§ **Consigne**: Reprenez le texte sur l'interdiction de voyager la nuit et poursuivez-le après sa dernière phrase.

§ **Texte fourni**:
Interdiction de voyager la nuit : Un coup dur pour les chauffeurs, un contrecoup pour certains voyageurs
L’interdiction de voyager la nuit ne passe pas chez
certains chauffeurs et voyageurs à Saint-Louis. Les commerçants qui se
rendent souvent au marché de Diaobé pour s’approvisionner en
marchandises ou pour écouler leurs produits évoquent la perte de temps
et de gain induite par le changement des horaires de voyage. De leur
côté, les chauffeurs ne croient pas que cette mesure freinera la spirale
des accidents au Sénégal.

§ **Lignes extraites**:
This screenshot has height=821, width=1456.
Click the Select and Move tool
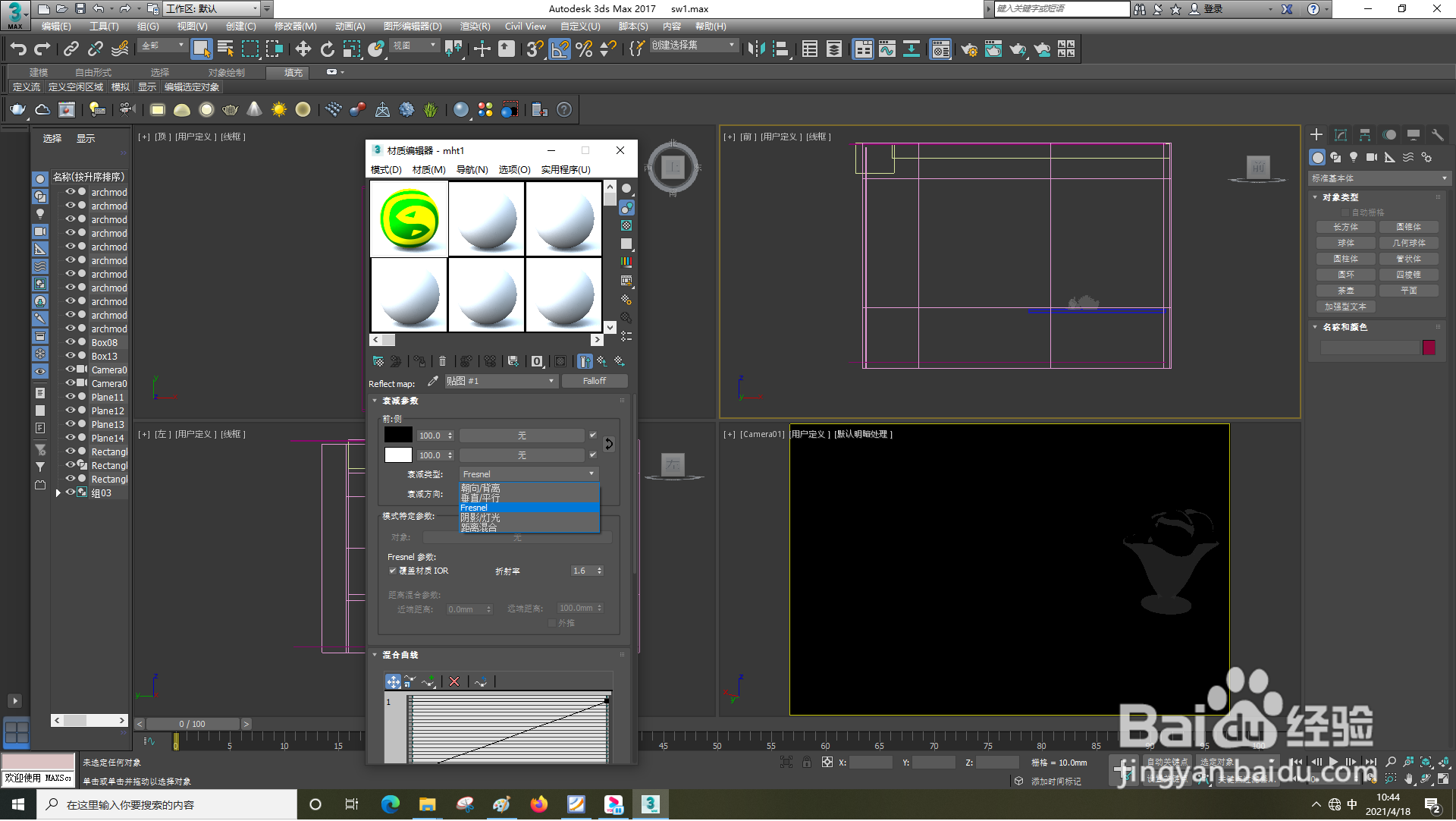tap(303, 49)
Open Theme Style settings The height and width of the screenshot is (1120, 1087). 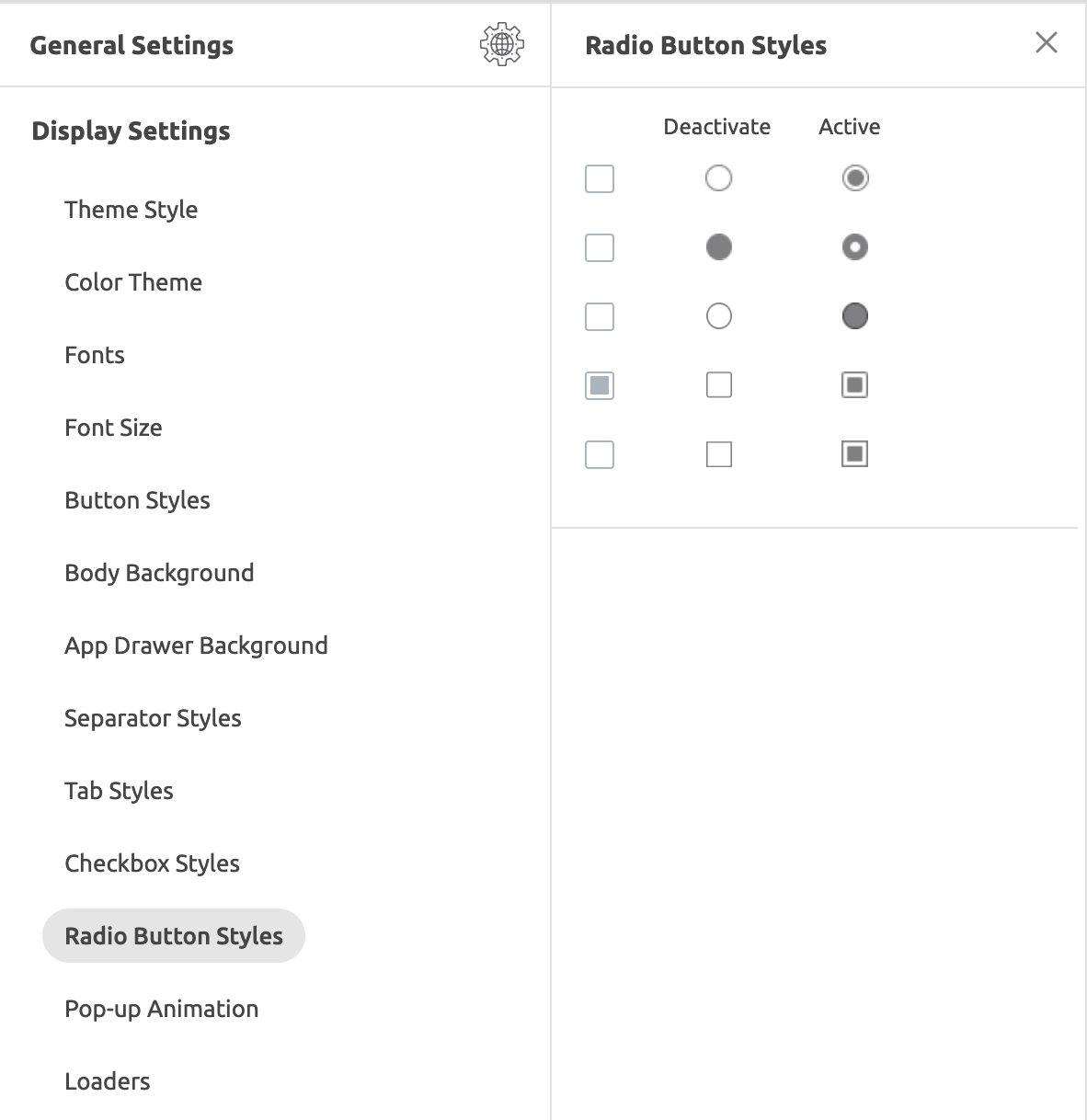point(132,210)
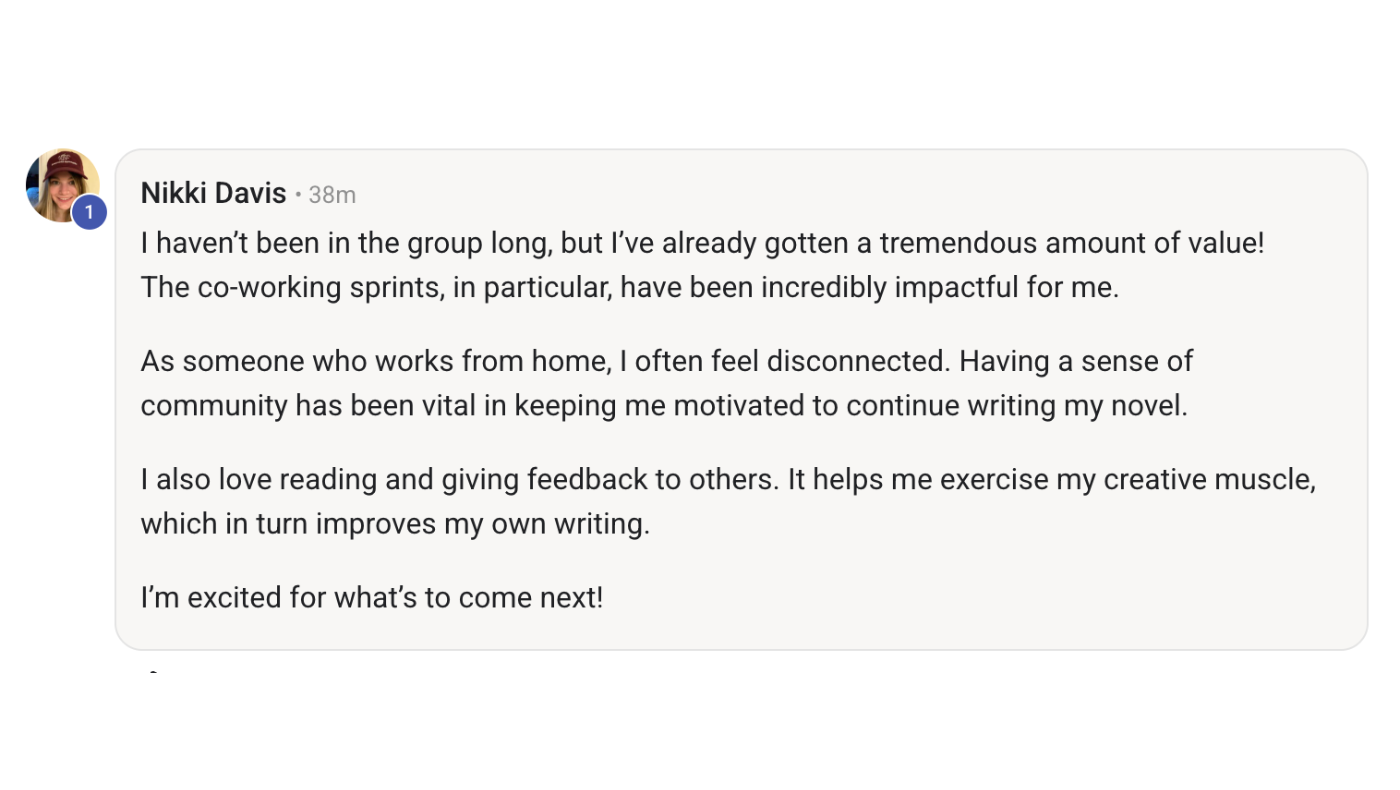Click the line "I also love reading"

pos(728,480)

§ **Réponse attendue**:
Tout
est calme. Tout est à l’arrêt à la gare routière de Saint-Louis. Mor
Cissé, chauffeur d’un des bus horaires qui assurent la desserte
Saint-Louis Tambacounda observe le mouvement d’humeur. Il en profite,
sous un arbre, pour griller une cigarette. Il s’oppose à l’interdiction
de rouler la nuit. Cette mesure comme d’autres sont un acharnement
contre eux à ses yeux. « Actuellement, tout est bloqué. Rien ne va ici à
la gare routière de Saint-Louis. Les chauffeurs font face à un véritable
acharnement, entre interdiction des porte-bagages et interdiction de
voyager la nuit. Les mesures de l’Etat sont à revoir. Je conduis un bus
horaire nuit Saint Louis-Tamba. Mais depuis l’annonce de l’interdiction,
des voyages nocturnes, mon bus est garé », déplore le conducteur. Il
taille en pièces de l’interdiction de voyager la nuit surtout pour les
longs trajets. « Je ne travaille plus et je souffre financièrement.
C’est impossible de rester sans voyager la nuit car beaucoup de
Sénégalais préfèrent les voyages nocturnes surtout quand il s’agit des
voyages lointains comme Tambacounda Kolda Sédhiou et Kédougou. C’est
difficile de changer leurs habitudes », a-t-il convoqué.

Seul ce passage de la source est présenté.